Francine Romero, the chairwoman of the Conservation Advisory Board, which helps determine which properties the city acquires through the EAPP, agreed.
“We have almost 20 years of history of doing this exact thing in the city,” Romero said. “And so, the city staff is in place. The Conservation Advisory Board is in place. Our support teams are in place. It would be inefficient to move a really well-functioning program to another entity for no reason.”
While Romero said originally she would have preferred to see the EAPP continued to be funded by sales tax, she’s satisfied with the current plan put forward by the city, noting she has doubts on how much more longer voters would have approved of the sales tax.
The sales tax funding for aquifer protection and greenway trails has been voter approved since 2000, with three continuations in 2005, 2010 and 2010 as the tax approached the limit it could collect.
In 2015, voters approved collecting up to $100 million for the EAPP. Romero believes supporters could have gotten voters to pass another allocation for $90 million, but she isn’t sure about a renewal beyond that.
“So this way, we have an immediate $110 million. So that's $20 million more than we would have gotten just bringing it back to the voters,” she said. “And I think that's a good outcome because honestly, I don't think we could have gotten gotten it renewed twice.”
City council members like District 10’s Clayton Perry or District 3’s Rebecca Viagran had questions about the use of SAWS payments to fund the aquifer program into the future, especially as it related to water rates.
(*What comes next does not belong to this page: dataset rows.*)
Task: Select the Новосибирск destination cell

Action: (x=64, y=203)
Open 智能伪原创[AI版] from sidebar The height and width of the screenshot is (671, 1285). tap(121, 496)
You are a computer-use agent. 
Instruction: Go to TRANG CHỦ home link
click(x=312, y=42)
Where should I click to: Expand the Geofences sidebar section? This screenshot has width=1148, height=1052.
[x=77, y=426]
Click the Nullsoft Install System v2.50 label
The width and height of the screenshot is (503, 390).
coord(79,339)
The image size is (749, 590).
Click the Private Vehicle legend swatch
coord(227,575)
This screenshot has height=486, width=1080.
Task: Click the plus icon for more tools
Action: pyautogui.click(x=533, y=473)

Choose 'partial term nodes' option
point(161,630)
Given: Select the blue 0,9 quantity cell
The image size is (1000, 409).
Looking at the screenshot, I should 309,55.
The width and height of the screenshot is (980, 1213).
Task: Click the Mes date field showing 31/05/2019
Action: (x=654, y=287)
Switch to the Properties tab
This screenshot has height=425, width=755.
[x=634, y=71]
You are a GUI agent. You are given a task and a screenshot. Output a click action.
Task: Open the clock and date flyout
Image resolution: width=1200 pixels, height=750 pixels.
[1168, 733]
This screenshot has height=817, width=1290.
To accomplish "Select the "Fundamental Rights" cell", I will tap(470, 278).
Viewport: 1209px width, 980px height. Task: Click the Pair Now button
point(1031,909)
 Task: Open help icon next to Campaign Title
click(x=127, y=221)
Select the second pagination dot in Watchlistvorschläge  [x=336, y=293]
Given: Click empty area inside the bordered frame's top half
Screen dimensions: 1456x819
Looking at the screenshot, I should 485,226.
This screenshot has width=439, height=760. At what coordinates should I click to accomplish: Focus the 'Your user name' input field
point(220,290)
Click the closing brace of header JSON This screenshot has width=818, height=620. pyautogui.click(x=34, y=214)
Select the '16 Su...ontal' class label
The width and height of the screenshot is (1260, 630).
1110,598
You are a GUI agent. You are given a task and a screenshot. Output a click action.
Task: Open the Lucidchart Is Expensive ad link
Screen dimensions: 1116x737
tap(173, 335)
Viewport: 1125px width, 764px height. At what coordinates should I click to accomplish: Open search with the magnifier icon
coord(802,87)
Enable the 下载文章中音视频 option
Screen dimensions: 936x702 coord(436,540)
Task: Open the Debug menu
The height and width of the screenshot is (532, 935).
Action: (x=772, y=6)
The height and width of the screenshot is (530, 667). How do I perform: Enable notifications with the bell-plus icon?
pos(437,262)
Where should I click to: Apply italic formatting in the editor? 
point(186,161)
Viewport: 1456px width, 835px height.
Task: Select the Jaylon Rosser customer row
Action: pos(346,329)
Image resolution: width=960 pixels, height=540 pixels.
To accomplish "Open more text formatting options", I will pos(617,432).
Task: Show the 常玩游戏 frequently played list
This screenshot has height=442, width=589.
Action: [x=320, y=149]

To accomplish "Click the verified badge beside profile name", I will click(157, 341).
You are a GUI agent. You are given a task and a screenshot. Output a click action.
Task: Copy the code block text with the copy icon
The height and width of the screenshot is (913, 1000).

The utility upped its contribution to the city coffers from 2.7 percent of its gross revenues in fiscal 2019 to 4 percent in fiscal 2020.
The city’s Chief Financial Officer, Ben Gorzell, said the city assumed when it made the change that the payments would continue at 4 percent into the future. So whether the city used part of that money to fund the EAPP or not would not directly affect how SAWS adjusted its rates.
The utility had indicated it could make the additional transfer payments for two years without affecting rates, Gorzell told KSAT after the meeting.
“They’re going to evaluate it at the end of that two year period of time,” Gorzell said. “It is a cost to SAWS. So eventually it would be something that would make its way into rates.”